> _INFORMATION PROVIDED_
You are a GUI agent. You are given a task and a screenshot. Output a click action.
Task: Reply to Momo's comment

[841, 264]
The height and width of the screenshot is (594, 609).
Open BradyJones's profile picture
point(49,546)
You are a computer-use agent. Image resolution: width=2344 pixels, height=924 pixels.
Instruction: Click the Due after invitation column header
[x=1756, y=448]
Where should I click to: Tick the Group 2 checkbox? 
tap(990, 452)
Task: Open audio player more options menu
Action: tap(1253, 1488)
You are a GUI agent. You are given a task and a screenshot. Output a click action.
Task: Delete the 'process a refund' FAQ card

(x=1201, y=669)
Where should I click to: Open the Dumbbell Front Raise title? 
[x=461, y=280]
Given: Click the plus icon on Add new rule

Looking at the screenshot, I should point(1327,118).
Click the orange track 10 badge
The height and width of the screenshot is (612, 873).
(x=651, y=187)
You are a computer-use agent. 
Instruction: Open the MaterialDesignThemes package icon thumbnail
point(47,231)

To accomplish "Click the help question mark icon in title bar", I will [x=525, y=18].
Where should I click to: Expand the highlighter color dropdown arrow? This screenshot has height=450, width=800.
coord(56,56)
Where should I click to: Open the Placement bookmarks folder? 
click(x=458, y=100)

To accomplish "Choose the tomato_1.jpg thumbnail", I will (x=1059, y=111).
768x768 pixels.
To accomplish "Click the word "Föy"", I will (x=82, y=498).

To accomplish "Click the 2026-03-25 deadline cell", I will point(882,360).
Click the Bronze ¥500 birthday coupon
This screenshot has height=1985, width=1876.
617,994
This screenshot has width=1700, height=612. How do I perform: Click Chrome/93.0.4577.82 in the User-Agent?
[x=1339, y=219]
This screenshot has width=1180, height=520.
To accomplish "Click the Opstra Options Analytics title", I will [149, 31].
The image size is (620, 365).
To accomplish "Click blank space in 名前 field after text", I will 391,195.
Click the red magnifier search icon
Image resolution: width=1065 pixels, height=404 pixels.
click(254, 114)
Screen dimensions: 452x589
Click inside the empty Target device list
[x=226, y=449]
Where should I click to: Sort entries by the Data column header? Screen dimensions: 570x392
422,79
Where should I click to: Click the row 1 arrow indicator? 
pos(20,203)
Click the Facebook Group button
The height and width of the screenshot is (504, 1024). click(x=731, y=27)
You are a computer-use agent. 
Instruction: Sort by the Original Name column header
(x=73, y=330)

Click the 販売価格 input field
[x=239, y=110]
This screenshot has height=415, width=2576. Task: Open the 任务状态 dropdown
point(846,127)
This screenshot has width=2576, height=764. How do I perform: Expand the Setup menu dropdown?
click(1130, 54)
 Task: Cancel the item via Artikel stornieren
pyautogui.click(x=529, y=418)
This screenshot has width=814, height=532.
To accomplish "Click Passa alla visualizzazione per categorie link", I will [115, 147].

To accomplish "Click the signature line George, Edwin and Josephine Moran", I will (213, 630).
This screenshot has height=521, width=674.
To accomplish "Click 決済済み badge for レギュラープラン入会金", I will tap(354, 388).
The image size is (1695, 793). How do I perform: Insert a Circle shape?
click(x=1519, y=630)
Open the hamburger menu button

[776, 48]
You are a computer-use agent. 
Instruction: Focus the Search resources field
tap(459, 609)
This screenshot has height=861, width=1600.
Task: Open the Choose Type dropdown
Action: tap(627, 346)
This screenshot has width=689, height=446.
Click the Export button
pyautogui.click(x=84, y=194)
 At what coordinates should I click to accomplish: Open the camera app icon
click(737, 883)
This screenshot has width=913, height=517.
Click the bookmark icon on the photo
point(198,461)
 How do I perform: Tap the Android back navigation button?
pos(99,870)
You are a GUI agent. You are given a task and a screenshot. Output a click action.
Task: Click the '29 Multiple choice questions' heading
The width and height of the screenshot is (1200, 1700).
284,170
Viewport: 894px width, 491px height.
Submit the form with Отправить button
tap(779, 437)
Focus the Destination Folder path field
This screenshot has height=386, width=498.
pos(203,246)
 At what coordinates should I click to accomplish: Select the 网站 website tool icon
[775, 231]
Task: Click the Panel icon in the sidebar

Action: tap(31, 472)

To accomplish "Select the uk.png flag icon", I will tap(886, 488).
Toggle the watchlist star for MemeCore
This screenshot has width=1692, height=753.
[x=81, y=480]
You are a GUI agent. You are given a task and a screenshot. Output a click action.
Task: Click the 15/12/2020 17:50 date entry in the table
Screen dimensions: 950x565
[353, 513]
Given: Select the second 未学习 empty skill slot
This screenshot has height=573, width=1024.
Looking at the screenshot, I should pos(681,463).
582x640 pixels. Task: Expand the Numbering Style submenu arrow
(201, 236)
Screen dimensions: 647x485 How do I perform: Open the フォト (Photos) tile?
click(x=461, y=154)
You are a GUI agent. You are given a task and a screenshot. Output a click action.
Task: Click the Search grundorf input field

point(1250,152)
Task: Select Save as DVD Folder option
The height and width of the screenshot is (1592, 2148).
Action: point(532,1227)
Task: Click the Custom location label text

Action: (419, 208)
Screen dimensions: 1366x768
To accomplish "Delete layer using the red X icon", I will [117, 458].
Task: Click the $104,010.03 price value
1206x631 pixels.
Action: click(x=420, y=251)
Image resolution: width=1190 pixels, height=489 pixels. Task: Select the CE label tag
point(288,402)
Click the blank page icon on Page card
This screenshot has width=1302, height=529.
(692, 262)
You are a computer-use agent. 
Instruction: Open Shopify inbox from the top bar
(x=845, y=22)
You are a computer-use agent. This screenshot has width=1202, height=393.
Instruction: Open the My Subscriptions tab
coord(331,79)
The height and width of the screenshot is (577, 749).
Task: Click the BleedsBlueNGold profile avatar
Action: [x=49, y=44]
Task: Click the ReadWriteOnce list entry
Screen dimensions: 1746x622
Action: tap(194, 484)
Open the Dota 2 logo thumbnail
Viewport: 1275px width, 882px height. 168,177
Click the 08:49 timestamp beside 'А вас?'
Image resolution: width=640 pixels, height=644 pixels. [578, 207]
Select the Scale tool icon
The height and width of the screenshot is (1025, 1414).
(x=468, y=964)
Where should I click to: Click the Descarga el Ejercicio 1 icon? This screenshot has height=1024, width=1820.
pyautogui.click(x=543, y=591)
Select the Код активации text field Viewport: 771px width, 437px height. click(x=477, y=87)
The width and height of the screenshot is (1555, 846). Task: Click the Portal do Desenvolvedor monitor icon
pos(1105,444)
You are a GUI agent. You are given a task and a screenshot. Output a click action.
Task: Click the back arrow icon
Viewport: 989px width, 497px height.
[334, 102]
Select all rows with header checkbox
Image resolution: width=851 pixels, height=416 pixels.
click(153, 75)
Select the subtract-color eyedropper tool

> _ACTIVITY_
Reproduce the material word for word. Leave nothing out.

> _SOLUTION_
You are a GUI agent. You are given a task and a screenshot. Output a click action.
Task: Reply to Momo's comment

[841, 264]
The height and width of the screenshot is (594, 609).
Open BradyJones's profile picture
point(49,546)
You are a computer-use agent. Image resolution: width=2344 pixels, height=924 pixels.
Instruction: Click the Due after invitation column header
[x=1756, y=448]
Where should I click to: Tick the Group 2 checkbox? 
tap(990, 452)
Task: Open audio player more options menu
Action: tap(1253, 1488)
You are a GUI agent. You are given a task and a screenshot. Output a click action.
Task: Delete the 'process a refund' FAQ card

(x=1201, y=669)
Where should I click to: Open the Dumbbell Front Raise title? 
[x=461, y=280]
Given: Click the plus icon on Add new rule

Looking at the screenshot, I should point(1327,118).
Click the orange track 10 badge
The height and width of the screenshot is (612, 873).
(x=651, y=187)
You are a computer-use agent. 
Instruction: Open the MaterialDesignThemes package icon thumbnail
point(47,231)

To accomplish "Click the help question mark icon in title bar", I will [x=525, y=18].
Where should I click to: Expand the highlighter color dropdown arrow? This screenshot has height=450, width=800.
coord(56,56)
Where should I click to: Open the Placement bookmarks folder? 
click(x=458, y=100)

To accomplish "Choose the tomato_1.jpg thumbnail", I will (x=1059, y=111).
768x768 pixels.
To accomplish "Click the word "Föy"", I will (x=82, y=498).

To accomplish "Click the 2026-03-25 deadline cell", I will point(882,360).
Click the Bronze ¥500 birthday coupon
This screenshot has height=1985, width=1876.
617,994
This screenshot has width=1700, height=612. How do I perform: Click Chrome/93.0.4577.82 in the User-Agent?
[x=1339, y=219]
This screenshot has width=1180, height=520.
To accomplish "Click the Opstra Options Analytics title", I will [149, 31].
The image size is (620, 365).
To accomplish "Click blank space in 名前 field after text", I will 391,195.
Click the red magnifier search icon
Image resolution: width=1065 pixels, height=404 pixels.
click(254, 114)
Screen dimensions: 452x589
Click inside the empty Target device list
[x=226, y=449]
Where should I click to: Sort entries by the Data column header? Screen dimensions: 570x392
422,79
Where should I click to: Click the row 1 arrow indicator? 
pos(20,203)
Click the Facebook Group button
The height and width of the screenshot is (504, 1024). click(x=731, y=27)
You are a computer-use agent. 
Instruction: Sort by the Original Name column header
(x=73, y=330)

Click the 販売価格 input field
[x=239, y=110]
This screenshot has height=415, width=2576. Task: Open the 任务状态 dropdown
point(846,127)
This screenshot has width=2576, height=764. How do I perform: Expand the Setup menu dropdown?
click(1130, 54)
 Task: Cancel the item via Artikel stornieren
pyautogui.click(x=529, y=418)
This screenshot has width=814, height=532.
To accomplish "Click Passa alla visualizzazione per categorie link", I will [115, 147].

To accomplish "Click the signature line George, Edwin and Josephine Moran", I will (213, 630).
This screenshot has height=521, width=674.
To accomplish "Click 決済済み badge for レギュラープラン入会金", I will tap(354, 388).
The image size is (1695, 793). How do I perform: Insert a Circle shape?
click(x=1519, y=630)
Open the hamburger menu button

[776, 48]
You are a computer-use agent. 
Instruction: Focus the Search resources field
tap(459, 609)
This screenshot has height=861, width=1600.
Task: Open the Choose Type dropdown
Action: tap(627, 346)
This screenshot has width=689, height=446.
Click the Export button
pyautogui.click(x=84, y=194)
 At what coordinates should I click to accomplish: Open the camera app icon
click(737, 883)
This screenshot has width=913, height=517.
Click the bookmark icon on the photo
point(198,461)
 How do I perform: Tap the Android back navigation button?
pos(99,870)
You are a GUI agent. You are given a task and a screenshot. Output a click action.
Task: Click the '29 Multiple choice questions' heading
The width and height of the screenshot is (1200, 1700).
284,170
Viewport: 894px width, 491px height.
Submit the form with Отправить button
tap(779, 437)
Focus the Destination Folder path field
This screenshot has height=386, width=498.
pos(203,246)
 At what coordinates should I click to accomplish: Select the 网站 website tool icon
[775, 231]
Task: Click the Panel icon in the sidebar

Action: tap(31, 472)

To accomplish "Select the uk.png flag icon", I will tap(886, 488).
Toggle the watchlist star for MemeCore
This screenshot has width=1692, height=753.
[x=81, y=480]
You are a GUI agent. You are given a task and a screenshot. Output a click action.
Task: Click the 15/12/2020 17:50 date entry in the table
Screen dimensions: 950x565
[353, 513]
Given: Select the second 未学习 empty skill slot
This screenshot has height=573, width=1024.
Looking at the screenshot, I should pos(681,463).
582x640 pixels. Task: Expand the Numbering Style submenu arrow
(201, 236)
Screen dimensions: 647x485 How do I perform: Open the フォト (Photos) tile?
click(x=461, y=154)
You are a GUI agent. You are given a task and a screenshot. Output a click action.
Task: Click the Search grundorf input field

point(1250,152)
Task: Select Save as DVD Folder option
The height and width of the screenshot is (1592, 2148).
Action: point(532,1227)
Task: Click the Custom location label text

Action: (419, 208)
Screen dimensions: 1366x768
To accomplish "Delete layer using the red X icon", I will [117, 458].
Task: Click the $104,010.03 price value
1206x631 pixels.
Action: click(x=420, y=251)
Image resolution: width=1190 pixels, height=489 pixels. Task: Select the CE label tag
point(288,402)
Click the blank page icon on Page card
This screenshot has width=1302, height=529.
(692, 262)
You are a computer-use agent. 
Instruction: Open Shopify inbox from the top bar
(x=845, y=22)
You are a computer-use agent. This screenshot has width=1202, height=393.
Instruction: Open the My Subscriptions tab
coord(331,79)
The height and width of the screenshot is (577, 749).
Task: Click the BleedsBlueNGold profile avatar
Action: [x=49, y=44]
Task: Click the ReadWriteOnce list entry
Screen dimensions: 1746x622
Action: tap(194, 484)
Open the Dota 2 logo thumbnail
Viewport: 1275px width, 882px height. 168,177
Click the 08:49 timestamp beside 'А вас?'
Image resolution: width=640 pixels, height=644 pixels. [578, 207]
Select the Scale tool icon
The height and width of the screenshot is (1025, 1414).
(x=468, y=964)
Where should I click to: Click the Descarga el Ejercicio 1 icon? This screenshot has height=1024, width=1820.
pyautogui.click(x=543, y=591)
Select the Код активации text field Viewport: 771px width, 437px height. click(x=477, y=87)
The width and height of the screenshot is (1555, 846). Task: Click the Portal do Desenvolvedor monitor icon
pos(1105,444)
You are a GUI agent. You are given a task and a screenshot. Output a click action.
Task: Click the back arrow icon
Viewport: 989px width, 497px height.
[334, 102]
Select all rows with header checkbox
Image resolution: width=851 pixels, height=416 pixels.
click(153, 75)
Select the subtract-color eyedropper tool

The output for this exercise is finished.